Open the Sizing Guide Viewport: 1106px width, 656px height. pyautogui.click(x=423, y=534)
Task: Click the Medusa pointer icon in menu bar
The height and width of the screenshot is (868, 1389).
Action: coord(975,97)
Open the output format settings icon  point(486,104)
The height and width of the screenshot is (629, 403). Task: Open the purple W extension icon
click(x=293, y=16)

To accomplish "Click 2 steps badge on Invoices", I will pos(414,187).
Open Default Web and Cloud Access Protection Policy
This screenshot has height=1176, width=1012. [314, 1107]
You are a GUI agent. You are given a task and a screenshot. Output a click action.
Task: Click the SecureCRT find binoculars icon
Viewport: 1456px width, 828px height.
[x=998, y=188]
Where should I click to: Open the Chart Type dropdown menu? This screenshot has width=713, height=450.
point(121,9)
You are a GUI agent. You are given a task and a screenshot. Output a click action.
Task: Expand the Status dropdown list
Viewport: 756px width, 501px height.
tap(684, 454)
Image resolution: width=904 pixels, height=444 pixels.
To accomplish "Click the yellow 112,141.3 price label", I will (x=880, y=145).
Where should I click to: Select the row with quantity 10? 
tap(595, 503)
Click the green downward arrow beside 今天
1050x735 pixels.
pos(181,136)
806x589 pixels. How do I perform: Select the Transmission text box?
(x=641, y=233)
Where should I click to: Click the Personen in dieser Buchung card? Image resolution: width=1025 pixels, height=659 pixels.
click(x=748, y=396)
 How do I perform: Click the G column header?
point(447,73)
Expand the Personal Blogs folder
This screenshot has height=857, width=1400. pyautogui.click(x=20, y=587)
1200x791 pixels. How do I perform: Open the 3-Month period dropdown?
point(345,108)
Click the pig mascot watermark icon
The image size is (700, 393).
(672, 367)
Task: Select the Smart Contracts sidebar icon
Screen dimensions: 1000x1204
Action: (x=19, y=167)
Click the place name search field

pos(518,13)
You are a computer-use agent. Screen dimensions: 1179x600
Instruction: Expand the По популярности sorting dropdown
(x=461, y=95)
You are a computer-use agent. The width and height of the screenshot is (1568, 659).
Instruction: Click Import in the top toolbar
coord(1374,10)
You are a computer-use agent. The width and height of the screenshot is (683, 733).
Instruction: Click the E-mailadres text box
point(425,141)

WHAT YOU SHOULD DO:
Your response should be each line that includes the word "computer", copied from the records.

SOLUTION FOR THIS TASK:
You are a computer-use agent. Screen dimensions: 1179x600
You are a computer-use agent. The width and height of the screenshot is (1568, 659).
You are a computer-use agent. The width and height of the screenshot is (683, 733).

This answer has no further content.